EXTRACTED RECORDS
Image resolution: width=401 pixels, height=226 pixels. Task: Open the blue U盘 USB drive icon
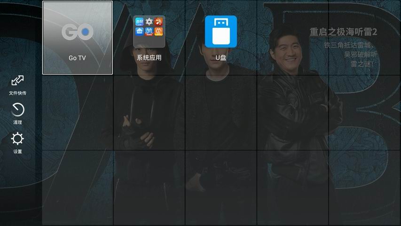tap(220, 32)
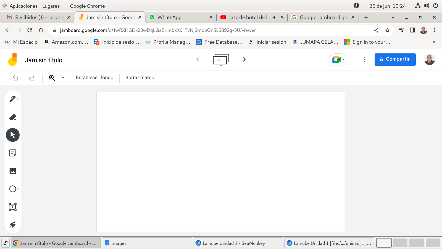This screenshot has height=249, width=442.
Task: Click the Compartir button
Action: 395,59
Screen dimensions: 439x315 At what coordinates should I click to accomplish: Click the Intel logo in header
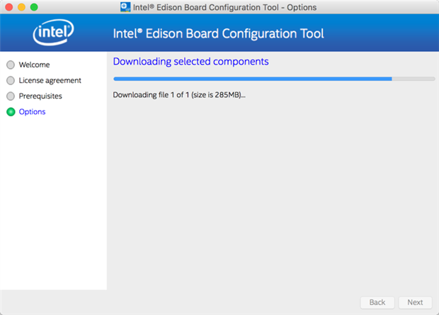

==

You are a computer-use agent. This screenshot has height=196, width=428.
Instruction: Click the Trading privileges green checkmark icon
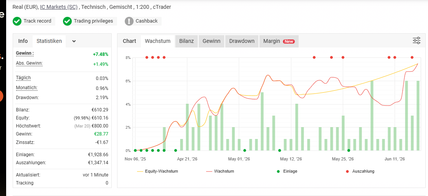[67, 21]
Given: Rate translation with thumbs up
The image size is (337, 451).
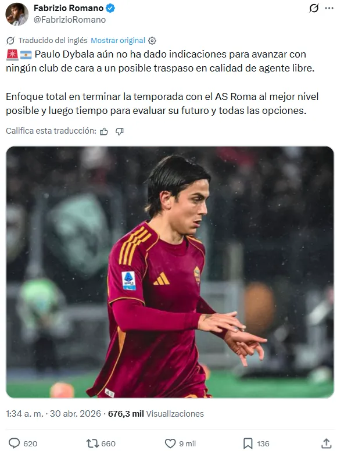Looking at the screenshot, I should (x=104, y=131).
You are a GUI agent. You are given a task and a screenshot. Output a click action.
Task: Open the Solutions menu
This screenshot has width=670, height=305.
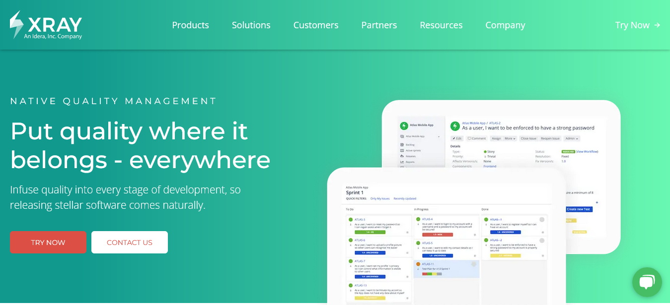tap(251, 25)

...

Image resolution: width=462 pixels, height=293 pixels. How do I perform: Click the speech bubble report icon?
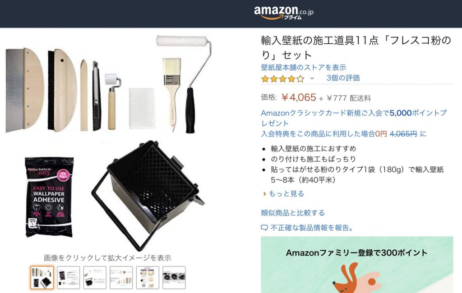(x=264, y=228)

WHAT TO PRODUCE
Only the lines containing "agent" are needed; pull them out of the listing.

RESPONSE AREA
You are a computer-use agent. This screenshot has height=196, width=428.
You are a GUI agent. You are given a task and a screenshot. Output a click action.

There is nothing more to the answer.